The RSPCA Garden at the 2023 Chelsea Flower Show has picked up a prestigious silver-gilt medal from the judging panel. It spreads an inspiring message about reversing wildlife decline.
Our RSPCA wildlife garden at RHS Chelsea Flower Show 2023 marks the start of our 200th anniversary celebrations in 2024. This garden is a modern interpretation of a wildlife sanctuary. It is filled with ideas for wildlife lovers across the country to recreate at home, whatever space they have available. The garden aims to inspire gardeners, who are the secret weapon against wildlife decline.
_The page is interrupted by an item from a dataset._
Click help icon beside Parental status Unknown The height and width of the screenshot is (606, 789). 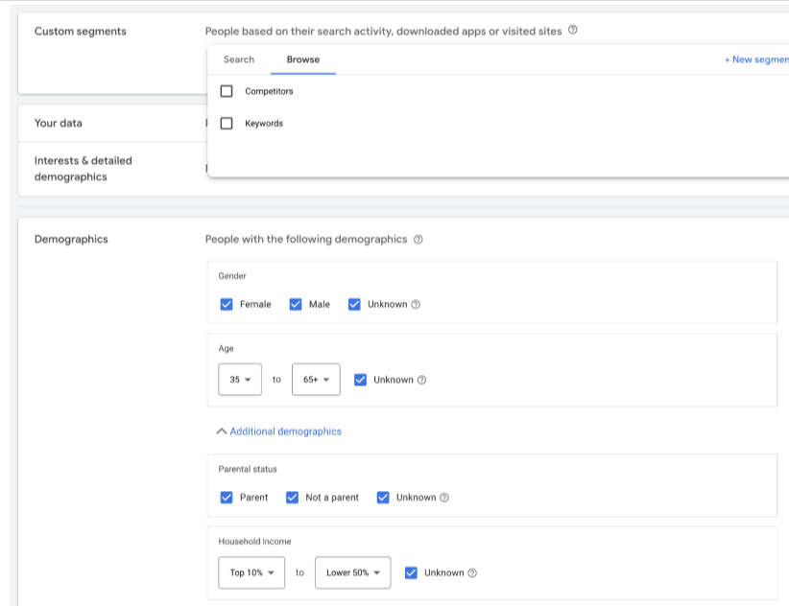point(444,498)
Contemporary, stylish design
Award-winning designer Martyn Wilson has created our design to show that a wildlife garden needn’t be scruffy. It can look contemporary, stylish and well-kept, showcasing high-end art and design, while still providing sanctuary to a wide range of species. All the features in the garden use natural, sustainable or recycled materials, and show how we can have a positive impact on biodiversity.
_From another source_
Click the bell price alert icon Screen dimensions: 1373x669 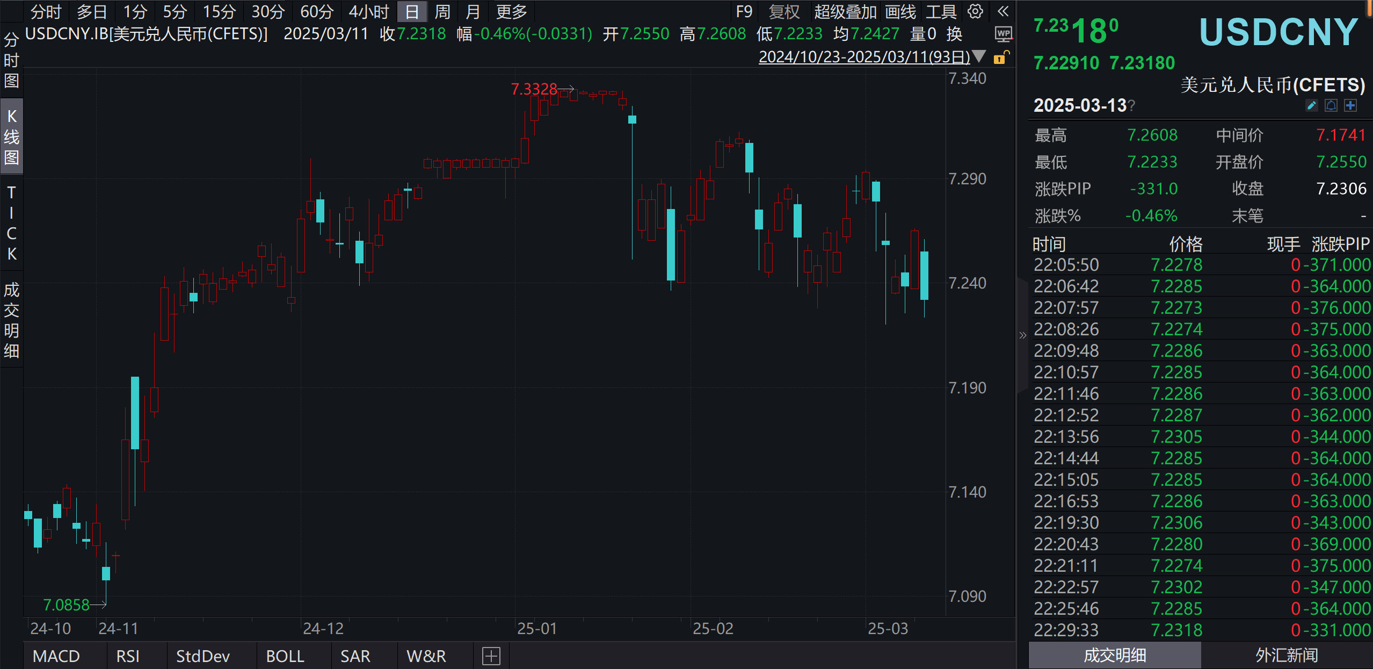coord(1331,105)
Native trees and shrubs that are vital for birds and wildlife can be seen in the RSPCA Chelsea garden. Planting is in a multi-layered naturalistic style in shades of green, whites and tones of blue. It includes more than 2,200 pollinator-friendly plants.
Symbolic water feature
A central water feature formed from a 9m long rill made of recycled plastic waste is a reference to the RSPCA rescuing almost 4,000 animals trapped in or injured by litter last year (2022). Providing movement, sound and a drink for wildlife, it symbolises the rescue-rehabilitate-release cycle of care given to thousands of animals at the charity’s four specialist wildlife centres. The RSPCA was called to help almost 1,000 wild marine animals last year, and more than 72,000 wild birds – almost 200 every single day.
TV presenter and RSPCA vice president Steve Backshall visited the garden and said we owe it to future generations to take action now. He fears that some of our much-loved British wildlife may be consigned to zoos without urgent action. Other celebrity visitors include Joanna Lumley, Jo Whiley, Jim Broadbent, Imelda Staunton, Brian May and many more.
Wildlife is under threat – but we all have the power to change that. Together, we can ensure more animals thrive.